Students in decades past were routinely required to memorize poems and recite them in class. The practice fell out of favor in the 1960s, but Poetry Out Loud adherents hope for a comeback.

"This is going back to the roots of the early schoolhouse," said English teacher Durham, adding that memorization provides a valuable "wiring" of the brain.

This could be the right time. Hip-hop music promotes memorization of lyrics that can run into the hundreds of words. Performance art has been democratized by YouTube and poetry slams.

"I don't know whether it's the 'American Idol' culture we live in, or the fact that digital media is everywhere and you can record everything, but it makes kids more ready to perform," said Stephen Young of the sponsoring Poetry Foundation.

The foundation, once a small literary magazine, now administers a $200 million gift made by the poetry-loving heir to a pharmaceuticals fortune, and contributes more than $500,000 a year to Poetry Out Loud.

A dramatic ending

Most Georgia competitors will receive gas money to help them get to Atlanta this weekend, including the winner of the down-to-the-wire contest in Jackson.

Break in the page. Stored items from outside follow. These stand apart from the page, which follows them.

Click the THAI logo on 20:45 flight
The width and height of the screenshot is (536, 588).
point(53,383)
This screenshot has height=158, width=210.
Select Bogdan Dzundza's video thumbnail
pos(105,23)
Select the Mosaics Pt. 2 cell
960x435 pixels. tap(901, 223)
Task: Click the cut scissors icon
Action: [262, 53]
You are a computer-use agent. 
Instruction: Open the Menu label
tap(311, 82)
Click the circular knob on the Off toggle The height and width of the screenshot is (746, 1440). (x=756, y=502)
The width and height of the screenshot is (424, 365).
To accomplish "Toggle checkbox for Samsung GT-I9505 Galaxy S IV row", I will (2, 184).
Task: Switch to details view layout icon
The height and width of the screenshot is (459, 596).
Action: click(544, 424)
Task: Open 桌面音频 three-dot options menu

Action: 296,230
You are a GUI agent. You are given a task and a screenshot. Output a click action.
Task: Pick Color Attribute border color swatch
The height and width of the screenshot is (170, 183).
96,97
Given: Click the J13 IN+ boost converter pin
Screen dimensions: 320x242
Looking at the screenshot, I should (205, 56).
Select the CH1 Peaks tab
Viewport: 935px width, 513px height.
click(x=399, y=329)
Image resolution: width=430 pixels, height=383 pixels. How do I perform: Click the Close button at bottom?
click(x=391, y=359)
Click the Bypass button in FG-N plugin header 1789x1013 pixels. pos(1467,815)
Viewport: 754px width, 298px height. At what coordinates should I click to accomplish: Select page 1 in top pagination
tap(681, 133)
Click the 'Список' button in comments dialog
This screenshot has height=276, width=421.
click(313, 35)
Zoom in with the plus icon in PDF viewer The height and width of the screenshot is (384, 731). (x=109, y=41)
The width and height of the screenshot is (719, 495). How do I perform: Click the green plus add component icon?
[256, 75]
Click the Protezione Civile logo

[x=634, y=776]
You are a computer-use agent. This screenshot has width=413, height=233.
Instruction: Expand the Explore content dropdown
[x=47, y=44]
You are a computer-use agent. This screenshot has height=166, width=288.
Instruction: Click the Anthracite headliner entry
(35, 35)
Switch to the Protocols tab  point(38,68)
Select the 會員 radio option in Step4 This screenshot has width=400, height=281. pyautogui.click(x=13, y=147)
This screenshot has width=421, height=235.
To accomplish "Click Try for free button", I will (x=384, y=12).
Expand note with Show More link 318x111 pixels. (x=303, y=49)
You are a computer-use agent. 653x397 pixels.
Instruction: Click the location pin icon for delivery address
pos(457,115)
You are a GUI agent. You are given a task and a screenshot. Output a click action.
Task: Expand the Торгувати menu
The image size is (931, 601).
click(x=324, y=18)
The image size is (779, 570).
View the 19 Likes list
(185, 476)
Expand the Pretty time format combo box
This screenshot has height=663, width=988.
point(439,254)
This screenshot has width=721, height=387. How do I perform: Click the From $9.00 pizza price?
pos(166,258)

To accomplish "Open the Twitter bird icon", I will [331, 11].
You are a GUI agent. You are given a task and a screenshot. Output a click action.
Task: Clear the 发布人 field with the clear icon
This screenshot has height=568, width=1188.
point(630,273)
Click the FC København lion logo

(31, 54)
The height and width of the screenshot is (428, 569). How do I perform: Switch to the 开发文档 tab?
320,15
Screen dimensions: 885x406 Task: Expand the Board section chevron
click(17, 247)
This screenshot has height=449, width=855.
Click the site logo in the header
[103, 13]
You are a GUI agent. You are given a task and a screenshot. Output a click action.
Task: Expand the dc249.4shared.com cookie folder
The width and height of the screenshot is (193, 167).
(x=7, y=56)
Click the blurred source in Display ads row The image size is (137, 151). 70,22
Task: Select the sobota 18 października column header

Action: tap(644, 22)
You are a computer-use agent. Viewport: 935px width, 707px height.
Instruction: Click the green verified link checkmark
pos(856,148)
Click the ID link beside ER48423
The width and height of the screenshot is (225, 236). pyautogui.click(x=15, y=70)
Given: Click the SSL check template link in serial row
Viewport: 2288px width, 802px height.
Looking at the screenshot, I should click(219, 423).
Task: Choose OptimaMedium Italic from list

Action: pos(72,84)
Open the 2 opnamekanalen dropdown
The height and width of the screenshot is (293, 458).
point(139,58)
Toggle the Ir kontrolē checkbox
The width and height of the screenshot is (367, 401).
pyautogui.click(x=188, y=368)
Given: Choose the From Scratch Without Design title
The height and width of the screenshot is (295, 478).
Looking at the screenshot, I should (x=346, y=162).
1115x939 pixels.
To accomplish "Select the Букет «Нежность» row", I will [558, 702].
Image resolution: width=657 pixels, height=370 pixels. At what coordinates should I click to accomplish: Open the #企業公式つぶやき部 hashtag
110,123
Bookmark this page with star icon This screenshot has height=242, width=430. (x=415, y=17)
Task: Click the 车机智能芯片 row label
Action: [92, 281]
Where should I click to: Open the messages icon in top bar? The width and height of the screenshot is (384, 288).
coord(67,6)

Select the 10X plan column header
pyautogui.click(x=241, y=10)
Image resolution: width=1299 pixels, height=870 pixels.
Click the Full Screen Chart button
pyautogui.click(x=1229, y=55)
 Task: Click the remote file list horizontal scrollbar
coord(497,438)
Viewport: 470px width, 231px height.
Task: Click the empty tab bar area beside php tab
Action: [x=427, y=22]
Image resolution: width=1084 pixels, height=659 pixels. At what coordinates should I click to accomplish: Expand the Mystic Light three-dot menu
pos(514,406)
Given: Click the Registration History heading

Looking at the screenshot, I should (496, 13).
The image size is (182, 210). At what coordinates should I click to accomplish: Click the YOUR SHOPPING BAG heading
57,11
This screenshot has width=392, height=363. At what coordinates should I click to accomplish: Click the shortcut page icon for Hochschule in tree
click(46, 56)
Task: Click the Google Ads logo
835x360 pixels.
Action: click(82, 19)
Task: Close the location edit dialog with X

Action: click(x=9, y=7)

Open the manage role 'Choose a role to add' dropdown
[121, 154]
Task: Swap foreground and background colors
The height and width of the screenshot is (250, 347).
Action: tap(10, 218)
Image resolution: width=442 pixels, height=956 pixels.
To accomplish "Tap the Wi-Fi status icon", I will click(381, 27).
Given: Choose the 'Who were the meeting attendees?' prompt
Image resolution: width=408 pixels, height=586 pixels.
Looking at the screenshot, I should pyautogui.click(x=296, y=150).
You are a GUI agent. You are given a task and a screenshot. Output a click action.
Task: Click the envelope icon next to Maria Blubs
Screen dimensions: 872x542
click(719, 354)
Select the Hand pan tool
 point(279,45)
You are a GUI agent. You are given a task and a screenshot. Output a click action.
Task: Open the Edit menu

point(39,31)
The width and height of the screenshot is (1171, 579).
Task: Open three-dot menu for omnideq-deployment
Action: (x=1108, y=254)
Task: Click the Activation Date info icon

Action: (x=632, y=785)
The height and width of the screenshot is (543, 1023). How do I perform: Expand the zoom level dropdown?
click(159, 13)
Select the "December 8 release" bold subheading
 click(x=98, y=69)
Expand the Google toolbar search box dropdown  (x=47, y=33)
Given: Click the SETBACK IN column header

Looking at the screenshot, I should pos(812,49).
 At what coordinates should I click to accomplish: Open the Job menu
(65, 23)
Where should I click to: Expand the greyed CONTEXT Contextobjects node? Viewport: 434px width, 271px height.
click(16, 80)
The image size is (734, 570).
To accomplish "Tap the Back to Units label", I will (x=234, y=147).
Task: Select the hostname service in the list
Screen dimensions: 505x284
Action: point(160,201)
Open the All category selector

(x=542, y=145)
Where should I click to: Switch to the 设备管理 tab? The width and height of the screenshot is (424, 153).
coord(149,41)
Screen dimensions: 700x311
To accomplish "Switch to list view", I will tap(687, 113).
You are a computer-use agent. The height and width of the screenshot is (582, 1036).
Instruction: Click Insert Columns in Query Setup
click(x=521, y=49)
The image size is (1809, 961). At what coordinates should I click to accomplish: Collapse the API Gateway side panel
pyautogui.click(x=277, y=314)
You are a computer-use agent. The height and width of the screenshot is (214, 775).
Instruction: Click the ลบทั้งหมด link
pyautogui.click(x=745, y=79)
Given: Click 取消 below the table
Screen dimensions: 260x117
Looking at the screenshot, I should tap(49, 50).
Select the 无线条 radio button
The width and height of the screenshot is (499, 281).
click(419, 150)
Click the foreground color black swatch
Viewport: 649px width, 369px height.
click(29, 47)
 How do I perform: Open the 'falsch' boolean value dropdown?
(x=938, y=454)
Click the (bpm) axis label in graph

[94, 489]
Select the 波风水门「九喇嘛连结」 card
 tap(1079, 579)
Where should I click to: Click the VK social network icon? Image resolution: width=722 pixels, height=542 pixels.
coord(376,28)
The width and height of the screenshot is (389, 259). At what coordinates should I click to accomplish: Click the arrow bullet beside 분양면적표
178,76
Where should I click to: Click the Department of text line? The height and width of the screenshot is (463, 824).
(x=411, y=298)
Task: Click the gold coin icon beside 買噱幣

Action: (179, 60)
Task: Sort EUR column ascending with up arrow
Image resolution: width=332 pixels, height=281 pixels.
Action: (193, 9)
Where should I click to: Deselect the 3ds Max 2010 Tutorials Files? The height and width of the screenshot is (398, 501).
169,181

The evenly matched Jalisa and Jalika, tied in points after Thursday's contest, each memorized a new poem and competed again Friday morning. Jalika Warren, of the British accent, won, with a recital of "Sadie and Maud" by Gwendolyn Brooks. The message in that poem, she says: "Live life to its fullest; do what makes you happy."

RULES OF RECITING

In rating a recitation, Poetry Out Loud judges pay attention to these key categories:

> Physical presence: Use good posture and be attentive. Look confident. Engage your audience. Look them in the eye.

> Voice and articulation: Project. Take your time. Speak to the back row.

> Appropriateness of dramatization: Don't act out the poem. You are the vessel; let the poem do the talking.

> Level of difficulty: Judges award extra points for longer poems and poems with complex language and meaning.

> Understanding: If you don't understand the poem, the judges will know.

> Accuracy: Every word counts. A perfect reading earns an extra 8 points.

Source: www.poetryoutloud.org

ALSO COMING UP

April is the coolest month, if you love poetry.

In the next several weeks, nationally known poets will read and present workshops around the state, celebrating National Poetry Month. Among them:

> Agnes Scott College Writers Festival. Writers Martin Espada, Ruben Martinez and 1999 Agnes Scott graduate Gillian Lee-Fong Farris bring a blend of Latin and Caribbean influences to the Decatur college's annual event March 27-28. Information: www.agnesscott.edu.

> A Fine Excess: A Three-Day Celebration of Poetry. Some of the country's most celebrated poets, including two former U.S. poet laureates, will gather at Emory University on April 2-4. Distinguished American poets Richard Wilbur, Mark Strand and W.D. Snodgrass will give public readings. Information: marbl.library.emory.edu.

> Black Poets Lean South: A Cave Canem Symposium. The University of Georgia will celebrate the diversity of African-American literature on April 3 from 11 a.m. to 7:30 p.m. in the UGA Chapel in Athens. The day will feature six award-winning poets, including Cornelius Eady and Toi Derricotte. Information: www.uga.edu (search "events").

—- Bo Emerson

IF YOU GO

> Poetry Out Loud state finals, 2 p.m. today. Georgia Public Broadcasting studios, 260 14th Street NW, Atlanta. Free; open to the public (limited seating).